(Selected extract Opens)

0.5024. Almost useless.
Let’s figure out why strength of association and usefulness for prediction are not always the same thing.
I constructed my fake Perry Factor dataset quite carefully to illustrate this point. Let me show you what happened. What you see here is a breakdown of the patients in my fake study. You can see that just 11 of them were Perry Factor positive, but 10 of those 11 ended up dying.
That’s quite unlikely by chance alone. It really does appear that if you have Perry Factor, your risk for death is much higher. But the reason that Perry Factor is a bad predictor is because it is so rare in the population. Sure, you can use it to correctly predict the outcome of 10 of the 11 people who have it, but the vast majority of people don’t have Perry Factor. It’s useless to distinguish who will die vs who will live in that population.
Why have I spent so much time trying to reverse our intuition that strength of association and strength of predictive power must be related? Because it helps to explain this paper, “Prognostic Value of Cardiovascular Biomarkers in the Population,” appearing in JAMA, which is a very nice piece of work trying to help us better predict cardiovascular disease.
I don’t need to tell you that cardiovascular disease is the number-one killer in this country and most of the world. I don’t need to tell you that we have really good preventive therapies and lifestyle interventions that can reduce the risk. But it would be nice to know in whom, specifically, we should use those interventions.
Cardiovascular risk scores, to date, are pretty simple. The most common one in use in the United States, the pooled cohort risk equation, has nine variables, two of which require a cholesterol panel and one a blood pressure test. It’s easy and it’s pretty accurate.
Using the score from the pooled cohort risk calculator, you get a C-statistic as high as 0.82 when applied to Black women, a low of 0.71 when applied to Black men. Non-Black individuals are in the middle. Not bad. But, clearly, not perfect.

(Selected extract Closes)
(Supplied data Opens)

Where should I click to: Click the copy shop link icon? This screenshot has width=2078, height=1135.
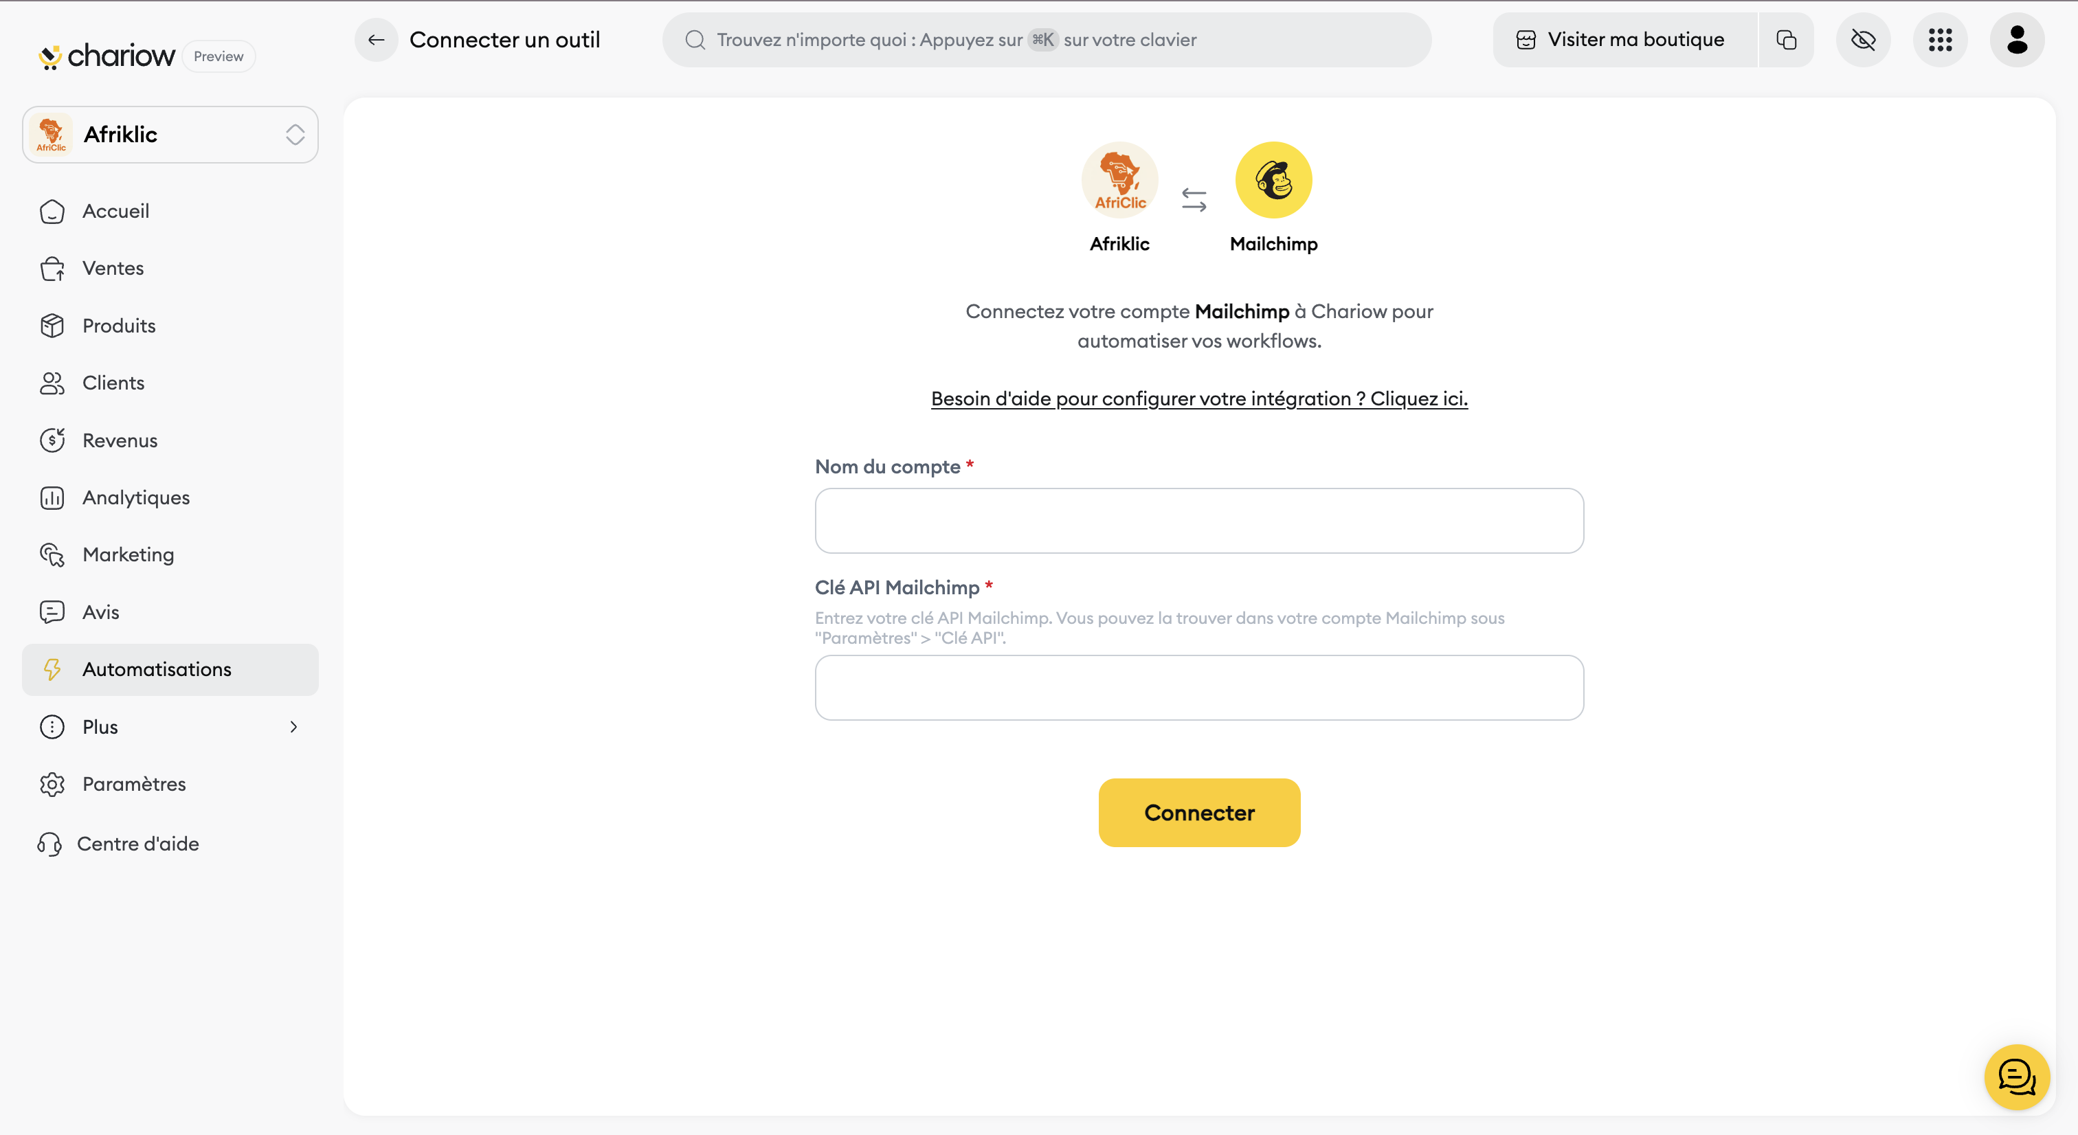(x=1786, y=40)
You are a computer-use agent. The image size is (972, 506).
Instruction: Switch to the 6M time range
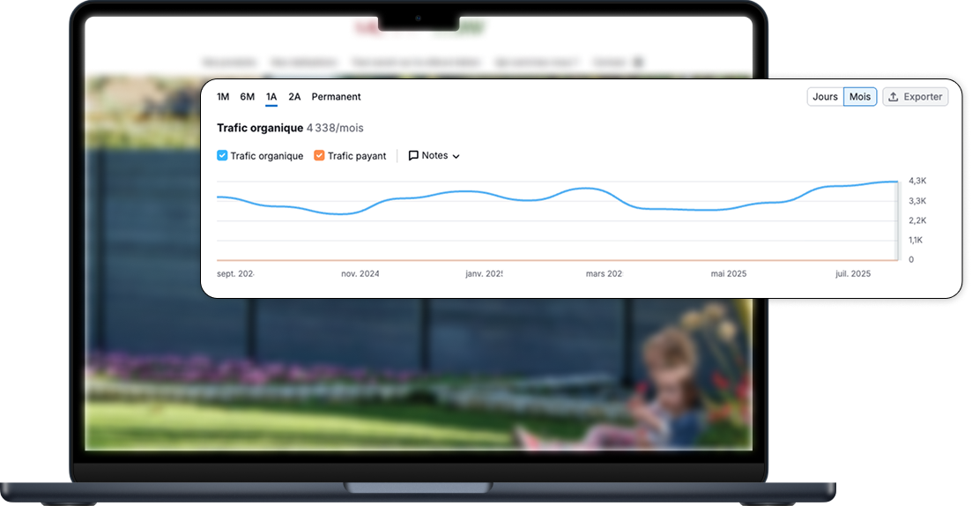point(247,97)
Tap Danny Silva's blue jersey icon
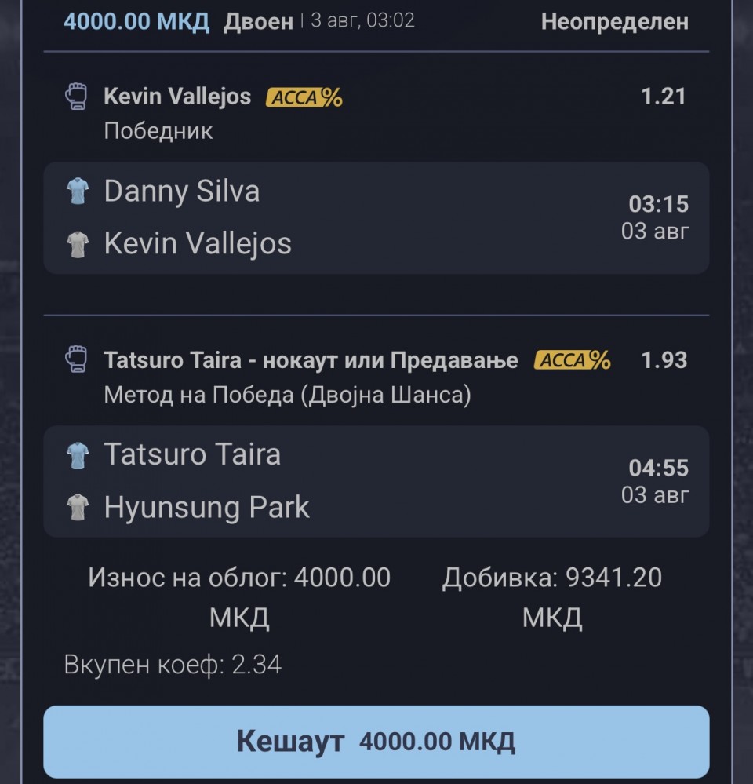Image resolution: width=753 pixels, height=784 pixels. [x=78, y=191]
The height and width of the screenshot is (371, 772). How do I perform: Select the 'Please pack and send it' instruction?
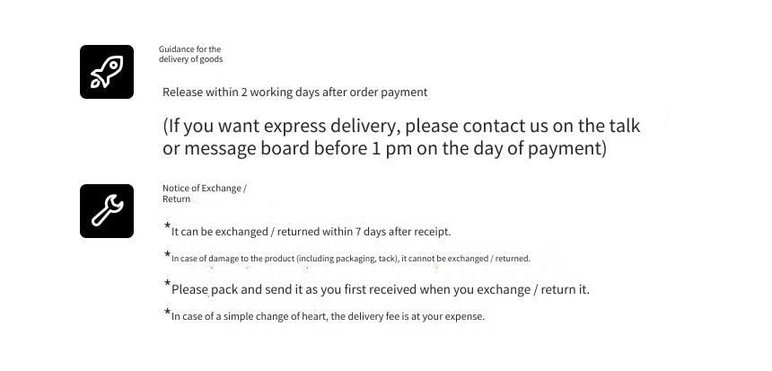tap(380, 289)
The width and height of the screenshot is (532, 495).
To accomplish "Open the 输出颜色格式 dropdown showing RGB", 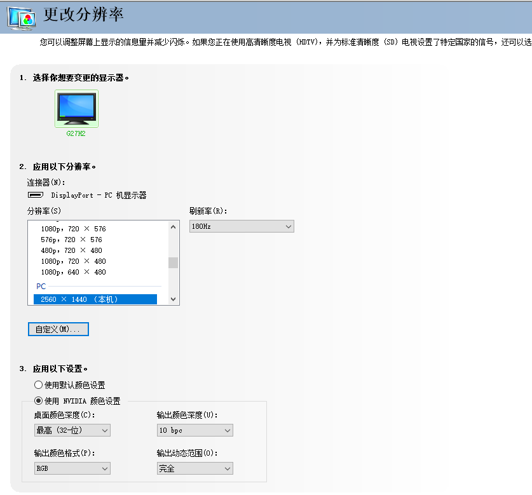I will coord(72,468).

(Supplied data Closes)

## Using the information
A) In the excerpt on predicting cardiovascular disease, how many variables does the pooled cohort risk equation have?
B) Copy word for word everything in the excerpt on predicting cardiovascular disease from "Using the score" down to "clearly, not perfect.".
The listing is separate material and has nothing to do with the excerpt on predicting cardiovascular disease.

## Solutions in order
A) Nine.

B)
Using the score from the pooled cohort risk calculator, you get a C-statistic as high as 0.82 when applied to Black women, a low of 0.71 when applied to Black men. Non-Black individuals are in the middle. Not bad. But, clearly, not perfect.